Sometimes he collected couples and he was equally amazed that they thought it was fine almost to have sex in the back of the car. Goran fixed his eyes dead ahead and wondered why the women weren't ashamed, why the men didn't have more respect in front of another man. And yet it was fascinating and exciting, particularly since Mila was often too exhausted from cleaning to make love. Sometimes he couldn't help looking. He saw a fragment of a scene in the rear-view mirror: a tangle of legs, a male hand unbuttoning, unhooking, a more precise female hand helping it out. On one of these occasions, Goran had been deeply embarrassed. A boy of about seventeen had caught him watching and said, 'Hi there,' into the mirror. There was lipstick smeared on his face. Goran's eyes darted back to the road. The boy said, 'That's OK, keep looking, friend. It's the closest you'll ever get to a girl like this.'

The girl giggled, pulling her top down to cover her bra. 'Oh, shut up, Gus, you wanker.'

Gus pulled up her top again. 'Come on, baby, share a little with the poor,' he said.

On one of his shifts, quite unexpectedly, Goran saw Luke. It was peculiar to discover him in his real life. Zigana had just radioed a pickup from outside a bar called Blue Monkey, off Kensington Church Street, at the Notting Hill end. Goran was just round the corner. He said he would do the job and he took the relevant left turn. He drove along the empty street, past the darkened restaurants, their tables all neatly laid for the next day's lunch, their windows flashing his reflection back at him. He looked at it—now higher, now lower, now stretched across two long windowpanes. Who are you? he asked this picture of himself. He was a man in a maroon car, wondering if he had made a mistake. Should they have stayed in their own country?

Then he saw Luke standing—or, rather, supporting himself—against the wall beneath the huge neon monkey sign. Goran was starting to worry about him when a girl rushed up and tapped on the car window, giving him a shock. 'Kwik-Kabs?' she said. 'For
Claire?
'

'Yes,' Goran told her. 'I am Kwik-Kabs.'

'Cool. Just be a sec.'

As she got into the back, first giving repeated kisses to one of her friends ('No, seriously, we
will,
we'll do it again
soon,
sweetheart'), Goran asked himself whether he should call out to Luke. But there was something humiliated about the way Luke was standing, not just the indignity of his drunkenness but something deeper. It occurred to Goran then that Luke had developed the comical snarl of a kicked dog, a dog that cowers and growls at the same time, convincing no one.

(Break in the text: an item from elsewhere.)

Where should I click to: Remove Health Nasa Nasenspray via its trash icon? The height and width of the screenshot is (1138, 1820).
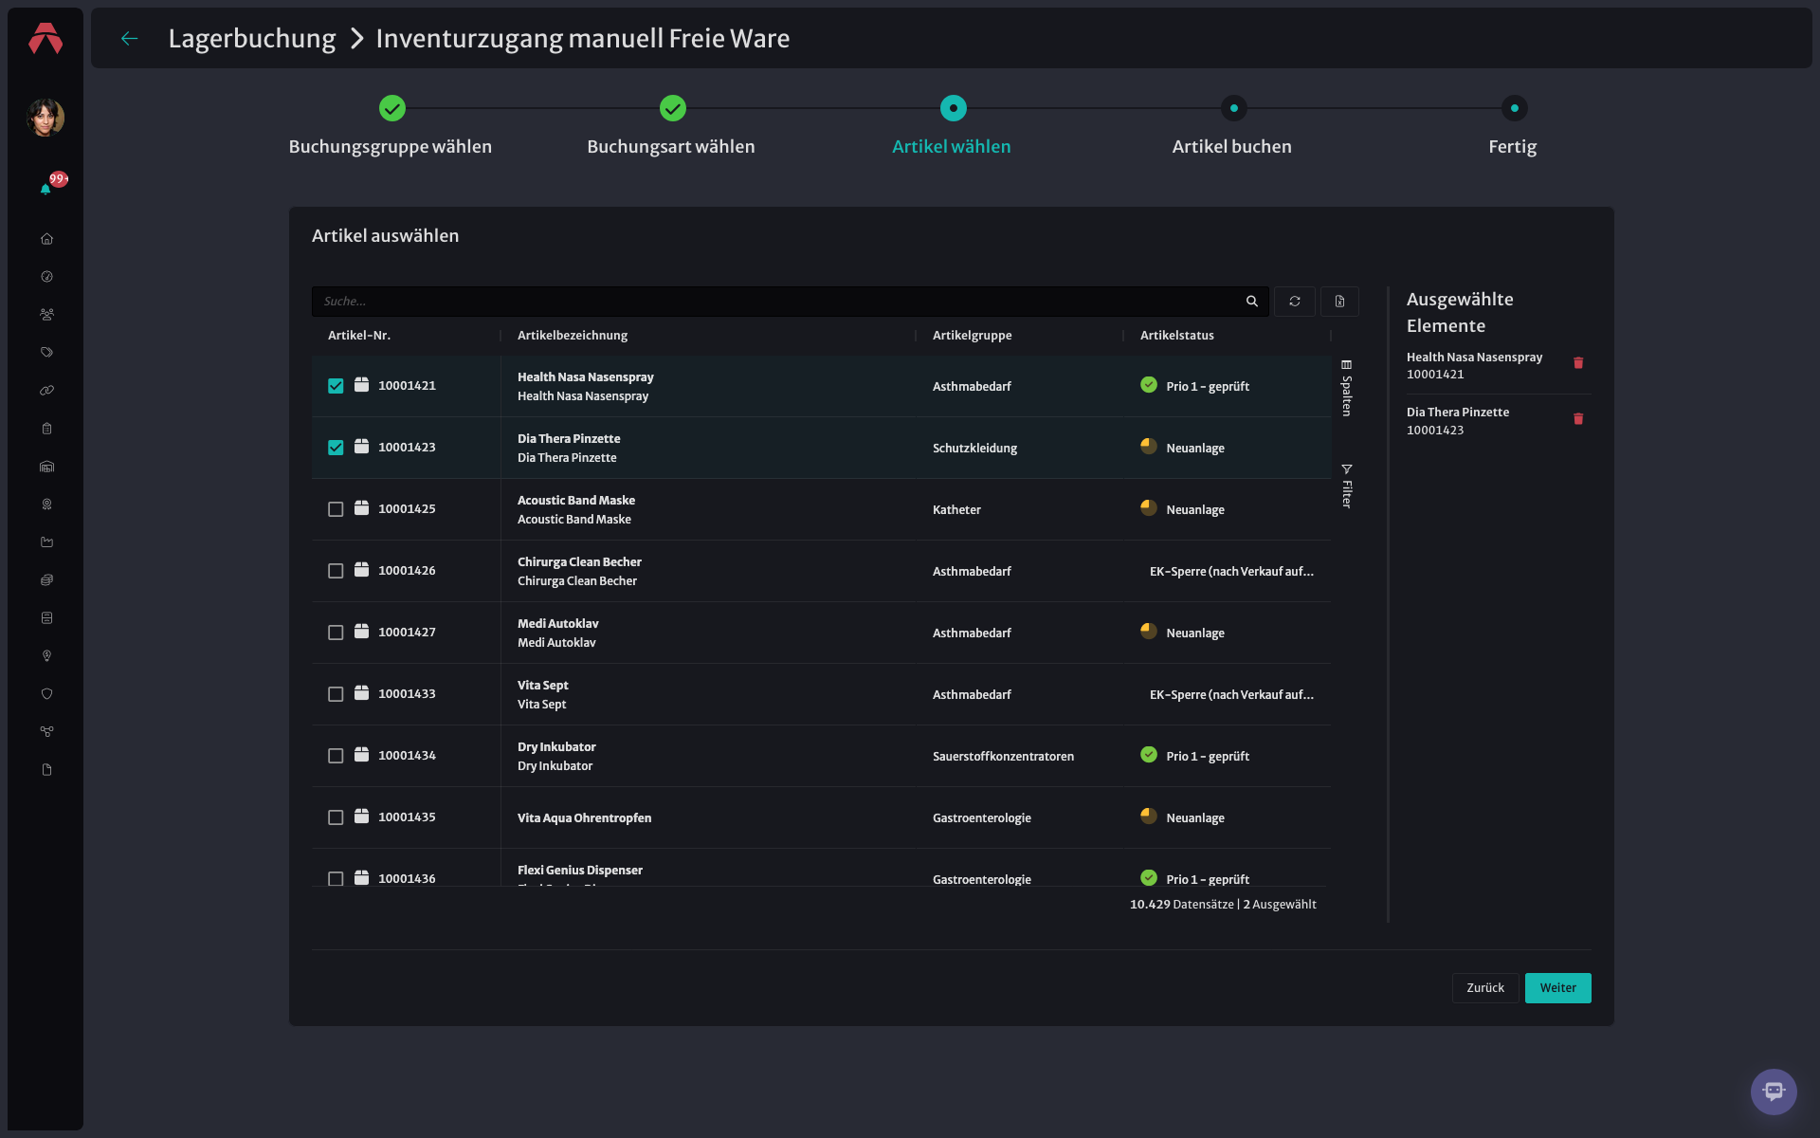1578,363
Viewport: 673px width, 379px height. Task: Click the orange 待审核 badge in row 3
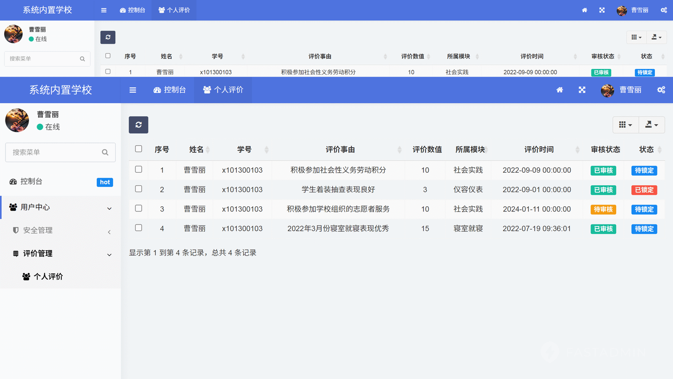click(603, 209)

A group of laughing friends were all kissing one another goodbye on the pavement and a black cab pulled up in front of them. An astonishingly tall, good-looking couple separated themselves from the rest and got into it. As the cab set off, the girl leant out of the window and waved at Luke. It was then that Goran decided he must drive away: these glimpses of private trouble were not meant for his eyes.

'Just off the Old Brompton Road, please,' the girl in the back said.

Goran drove in silence, longing to get back to Mila and to the reassurance of her sleep-warm arms. He checked the clock. She would be off out to clean in three and a half hours.

Cleaning
and
driving, cleaning
and
driving,
he thought. The days rolled over into one another. Perhaps Luke would be too drunk to come today and they would have time alone to make love. With horror and concern, he remembered Luke's face as the beautiful girl in the taxi waved.